What is EPBC Act approval?
EPBC Act approval is Commonwealth environmental approval required under the Environment Protection and Biodiversity Conservation Act 1999 (Cth) for any "action" likely to have a significant impact on a "matter of national environmental significance" (MNES). MNES include Ramsar wetlands, World Heritage properties, listed threatened species, migratory species, the Great Barrier Reef Marine Park, and nuclear actions.

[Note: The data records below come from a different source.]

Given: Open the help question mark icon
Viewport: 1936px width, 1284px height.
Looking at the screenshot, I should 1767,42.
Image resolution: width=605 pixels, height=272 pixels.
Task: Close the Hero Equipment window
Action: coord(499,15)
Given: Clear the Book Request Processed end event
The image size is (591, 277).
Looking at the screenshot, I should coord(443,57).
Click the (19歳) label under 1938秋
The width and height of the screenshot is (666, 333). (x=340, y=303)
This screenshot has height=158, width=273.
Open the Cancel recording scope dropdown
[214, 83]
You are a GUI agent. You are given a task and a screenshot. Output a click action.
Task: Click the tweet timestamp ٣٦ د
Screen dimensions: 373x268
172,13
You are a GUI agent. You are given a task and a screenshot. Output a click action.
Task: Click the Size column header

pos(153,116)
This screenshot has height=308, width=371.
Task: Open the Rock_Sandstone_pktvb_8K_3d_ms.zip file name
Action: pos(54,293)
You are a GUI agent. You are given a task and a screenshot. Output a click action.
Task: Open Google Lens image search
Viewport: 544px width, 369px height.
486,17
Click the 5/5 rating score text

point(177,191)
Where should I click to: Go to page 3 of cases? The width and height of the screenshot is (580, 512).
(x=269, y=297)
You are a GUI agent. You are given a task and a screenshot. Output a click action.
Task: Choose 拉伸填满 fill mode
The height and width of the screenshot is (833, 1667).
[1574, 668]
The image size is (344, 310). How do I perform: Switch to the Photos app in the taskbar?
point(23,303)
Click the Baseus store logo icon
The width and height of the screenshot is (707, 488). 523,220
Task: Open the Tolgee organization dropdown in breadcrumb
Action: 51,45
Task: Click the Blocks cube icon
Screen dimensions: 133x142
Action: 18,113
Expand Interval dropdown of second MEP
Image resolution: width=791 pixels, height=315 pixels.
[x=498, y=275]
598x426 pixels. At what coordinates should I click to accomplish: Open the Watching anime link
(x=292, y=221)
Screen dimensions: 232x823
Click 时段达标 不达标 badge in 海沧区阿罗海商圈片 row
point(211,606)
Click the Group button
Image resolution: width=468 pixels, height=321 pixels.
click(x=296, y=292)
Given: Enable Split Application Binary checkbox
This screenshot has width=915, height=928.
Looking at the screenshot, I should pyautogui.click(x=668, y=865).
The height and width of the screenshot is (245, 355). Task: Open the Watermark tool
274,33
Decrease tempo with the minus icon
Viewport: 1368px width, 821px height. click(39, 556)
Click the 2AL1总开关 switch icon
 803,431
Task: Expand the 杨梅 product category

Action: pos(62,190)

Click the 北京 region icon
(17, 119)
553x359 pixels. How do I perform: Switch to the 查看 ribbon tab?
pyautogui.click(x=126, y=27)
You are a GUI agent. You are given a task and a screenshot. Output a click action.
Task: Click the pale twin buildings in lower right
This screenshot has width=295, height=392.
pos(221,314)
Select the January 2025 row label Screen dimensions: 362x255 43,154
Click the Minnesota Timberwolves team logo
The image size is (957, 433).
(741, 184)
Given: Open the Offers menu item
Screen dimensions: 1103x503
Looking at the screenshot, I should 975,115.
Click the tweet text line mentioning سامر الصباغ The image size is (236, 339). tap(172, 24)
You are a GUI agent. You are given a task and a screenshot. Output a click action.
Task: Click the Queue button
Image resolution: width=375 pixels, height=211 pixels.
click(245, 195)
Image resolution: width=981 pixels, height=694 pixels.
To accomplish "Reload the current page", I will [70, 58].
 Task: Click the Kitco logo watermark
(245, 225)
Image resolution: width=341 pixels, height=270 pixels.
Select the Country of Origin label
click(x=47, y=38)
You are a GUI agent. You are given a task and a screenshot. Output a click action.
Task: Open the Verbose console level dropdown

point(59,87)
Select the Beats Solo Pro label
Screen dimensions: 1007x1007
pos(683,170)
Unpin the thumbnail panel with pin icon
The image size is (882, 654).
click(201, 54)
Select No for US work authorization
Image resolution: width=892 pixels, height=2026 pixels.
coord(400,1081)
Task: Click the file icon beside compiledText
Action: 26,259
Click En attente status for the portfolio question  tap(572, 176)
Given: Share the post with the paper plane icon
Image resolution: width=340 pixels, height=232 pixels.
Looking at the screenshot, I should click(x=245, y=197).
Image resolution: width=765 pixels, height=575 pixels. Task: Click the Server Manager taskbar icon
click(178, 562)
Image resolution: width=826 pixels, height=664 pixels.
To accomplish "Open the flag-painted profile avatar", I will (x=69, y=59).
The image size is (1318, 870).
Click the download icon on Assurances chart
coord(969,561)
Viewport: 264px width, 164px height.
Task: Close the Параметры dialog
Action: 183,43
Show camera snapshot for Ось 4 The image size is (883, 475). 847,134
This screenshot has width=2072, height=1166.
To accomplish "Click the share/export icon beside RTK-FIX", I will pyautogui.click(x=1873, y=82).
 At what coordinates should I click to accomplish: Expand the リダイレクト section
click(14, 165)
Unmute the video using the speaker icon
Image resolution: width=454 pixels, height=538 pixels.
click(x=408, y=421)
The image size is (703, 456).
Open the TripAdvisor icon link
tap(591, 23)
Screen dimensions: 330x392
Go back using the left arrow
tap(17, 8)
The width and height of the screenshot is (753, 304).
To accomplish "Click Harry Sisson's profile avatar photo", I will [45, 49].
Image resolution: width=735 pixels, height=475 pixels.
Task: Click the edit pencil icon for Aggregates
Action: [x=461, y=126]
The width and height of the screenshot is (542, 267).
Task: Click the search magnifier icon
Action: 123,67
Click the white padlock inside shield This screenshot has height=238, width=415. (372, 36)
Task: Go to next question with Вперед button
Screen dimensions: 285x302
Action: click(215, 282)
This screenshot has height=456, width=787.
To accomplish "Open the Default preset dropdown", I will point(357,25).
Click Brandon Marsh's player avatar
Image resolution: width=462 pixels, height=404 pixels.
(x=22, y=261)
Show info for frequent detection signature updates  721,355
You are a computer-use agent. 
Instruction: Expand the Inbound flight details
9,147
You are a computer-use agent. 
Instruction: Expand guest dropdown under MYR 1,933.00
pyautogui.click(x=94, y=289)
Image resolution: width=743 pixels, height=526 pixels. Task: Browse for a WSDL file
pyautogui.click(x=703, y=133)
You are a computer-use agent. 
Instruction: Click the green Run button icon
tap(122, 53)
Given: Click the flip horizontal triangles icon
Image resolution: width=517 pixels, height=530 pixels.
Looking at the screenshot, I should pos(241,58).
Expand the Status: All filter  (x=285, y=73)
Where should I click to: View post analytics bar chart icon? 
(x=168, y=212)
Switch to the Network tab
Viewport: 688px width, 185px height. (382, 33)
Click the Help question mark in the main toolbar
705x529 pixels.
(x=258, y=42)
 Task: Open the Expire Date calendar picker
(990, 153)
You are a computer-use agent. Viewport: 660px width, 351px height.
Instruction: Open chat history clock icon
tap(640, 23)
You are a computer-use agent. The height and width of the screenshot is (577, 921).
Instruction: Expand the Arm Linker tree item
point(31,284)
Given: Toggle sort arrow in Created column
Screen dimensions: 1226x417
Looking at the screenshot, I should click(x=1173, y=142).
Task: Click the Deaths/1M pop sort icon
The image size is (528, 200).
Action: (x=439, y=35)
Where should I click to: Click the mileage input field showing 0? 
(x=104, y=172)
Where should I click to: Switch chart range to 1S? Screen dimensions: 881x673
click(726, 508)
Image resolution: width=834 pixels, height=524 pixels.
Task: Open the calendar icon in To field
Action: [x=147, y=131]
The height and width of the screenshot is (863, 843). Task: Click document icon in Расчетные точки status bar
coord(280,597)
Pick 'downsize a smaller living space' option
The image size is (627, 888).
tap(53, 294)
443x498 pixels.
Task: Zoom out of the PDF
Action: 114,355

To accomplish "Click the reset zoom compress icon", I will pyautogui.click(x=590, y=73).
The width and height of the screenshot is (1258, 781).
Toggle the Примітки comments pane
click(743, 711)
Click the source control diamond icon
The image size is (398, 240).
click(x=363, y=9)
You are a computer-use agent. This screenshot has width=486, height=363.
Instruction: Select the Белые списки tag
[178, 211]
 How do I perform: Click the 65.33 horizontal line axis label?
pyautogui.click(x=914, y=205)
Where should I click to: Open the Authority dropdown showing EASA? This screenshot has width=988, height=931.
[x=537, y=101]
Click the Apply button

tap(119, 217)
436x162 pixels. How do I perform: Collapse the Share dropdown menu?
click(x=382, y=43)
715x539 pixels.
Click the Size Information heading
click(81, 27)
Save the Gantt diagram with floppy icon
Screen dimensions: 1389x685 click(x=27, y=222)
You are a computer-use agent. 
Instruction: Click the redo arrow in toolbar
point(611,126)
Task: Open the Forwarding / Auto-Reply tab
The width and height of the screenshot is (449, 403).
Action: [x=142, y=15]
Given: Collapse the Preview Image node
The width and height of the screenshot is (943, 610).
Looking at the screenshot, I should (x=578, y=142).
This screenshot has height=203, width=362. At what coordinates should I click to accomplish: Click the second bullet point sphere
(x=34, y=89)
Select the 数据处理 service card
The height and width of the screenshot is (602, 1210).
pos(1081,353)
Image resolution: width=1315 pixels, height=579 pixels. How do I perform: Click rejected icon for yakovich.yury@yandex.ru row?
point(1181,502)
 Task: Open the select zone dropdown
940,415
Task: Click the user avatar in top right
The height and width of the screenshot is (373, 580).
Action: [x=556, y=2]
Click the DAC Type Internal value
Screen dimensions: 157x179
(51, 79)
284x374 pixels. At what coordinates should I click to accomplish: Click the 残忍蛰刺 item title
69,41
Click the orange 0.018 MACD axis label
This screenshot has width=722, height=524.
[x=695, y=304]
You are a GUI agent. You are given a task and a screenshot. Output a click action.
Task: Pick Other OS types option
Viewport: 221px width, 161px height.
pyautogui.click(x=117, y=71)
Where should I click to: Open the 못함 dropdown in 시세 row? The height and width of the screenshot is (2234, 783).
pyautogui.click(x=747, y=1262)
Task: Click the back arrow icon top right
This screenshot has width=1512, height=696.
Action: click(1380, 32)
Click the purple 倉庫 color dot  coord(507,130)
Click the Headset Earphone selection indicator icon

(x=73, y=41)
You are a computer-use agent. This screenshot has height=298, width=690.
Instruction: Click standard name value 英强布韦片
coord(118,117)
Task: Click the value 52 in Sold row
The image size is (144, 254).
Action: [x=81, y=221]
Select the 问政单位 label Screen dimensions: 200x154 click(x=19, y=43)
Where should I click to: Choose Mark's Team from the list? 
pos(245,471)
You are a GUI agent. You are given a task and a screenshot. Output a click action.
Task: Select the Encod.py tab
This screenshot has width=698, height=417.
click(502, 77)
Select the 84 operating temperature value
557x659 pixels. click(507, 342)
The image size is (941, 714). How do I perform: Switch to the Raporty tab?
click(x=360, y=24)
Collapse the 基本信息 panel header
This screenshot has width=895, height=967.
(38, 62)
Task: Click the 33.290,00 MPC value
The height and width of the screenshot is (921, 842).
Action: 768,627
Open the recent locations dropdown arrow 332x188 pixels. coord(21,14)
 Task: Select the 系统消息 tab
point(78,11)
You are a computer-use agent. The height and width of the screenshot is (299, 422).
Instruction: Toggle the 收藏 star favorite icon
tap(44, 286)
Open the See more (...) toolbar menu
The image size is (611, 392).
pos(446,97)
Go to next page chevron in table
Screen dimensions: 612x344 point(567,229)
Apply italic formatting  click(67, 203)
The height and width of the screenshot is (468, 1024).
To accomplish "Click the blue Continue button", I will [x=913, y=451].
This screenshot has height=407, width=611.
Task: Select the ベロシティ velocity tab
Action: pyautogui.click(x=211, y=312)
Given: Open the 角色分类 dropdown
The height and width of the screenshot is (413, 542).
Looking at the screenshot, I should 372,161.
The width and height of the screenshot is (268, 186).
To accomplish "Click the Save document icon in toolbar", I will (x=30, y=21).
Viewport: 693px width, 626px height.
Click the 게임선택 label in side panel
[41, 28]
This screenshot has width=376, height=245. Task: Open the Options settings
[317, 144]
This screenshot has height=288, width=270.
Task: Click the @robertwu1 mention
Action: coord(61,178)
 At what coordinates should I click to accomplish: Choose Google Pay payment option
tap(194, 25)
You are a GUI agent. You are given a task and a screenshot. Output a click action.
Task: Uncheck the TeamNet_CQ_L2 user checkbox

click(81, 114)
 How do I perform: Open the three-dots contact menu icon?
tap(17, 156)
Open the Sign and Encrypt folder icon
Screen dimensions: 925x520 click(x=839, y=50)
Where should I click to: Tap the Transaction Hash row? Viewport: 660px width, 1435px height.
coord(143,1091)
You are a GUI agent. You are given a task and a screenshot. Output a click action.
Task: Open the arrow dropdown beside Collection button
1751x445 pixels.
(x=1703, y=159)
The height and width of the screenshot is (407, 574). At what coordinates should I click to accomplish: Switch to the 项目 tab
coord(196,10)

The process involves referral, assessment, and approval decision, typically taking 9-18 months.
The nine matters of national environmental significance
Under the Environment Protection and Biodiversity Conservation Act 1999 (Cth): world heritage properties (s 12); national heritage places (s 15B); Ramsar wetlands (s 16); listed threatened species and communities (s 18); listed migratory species (s 20); nuclear actions (s 21); Commonwealth marine areas (s 23); Great Barrier Reef Marine Park (s 24B); water resources in relation to large coal mining/CSG (s 24D).
The referral and assessment process
A proponent refers the action under section 68. The Minister decides within 20 business days whether it is a "controlled action" — needing approval — under section 75. If controlled, an assessment approach is chosen (from referral documentation, preliminary documentation, EIS, PER, public environment report, or accredited assessment). Assessment usually takes 6-12 months. The Minister then makes the approval decision under section 133.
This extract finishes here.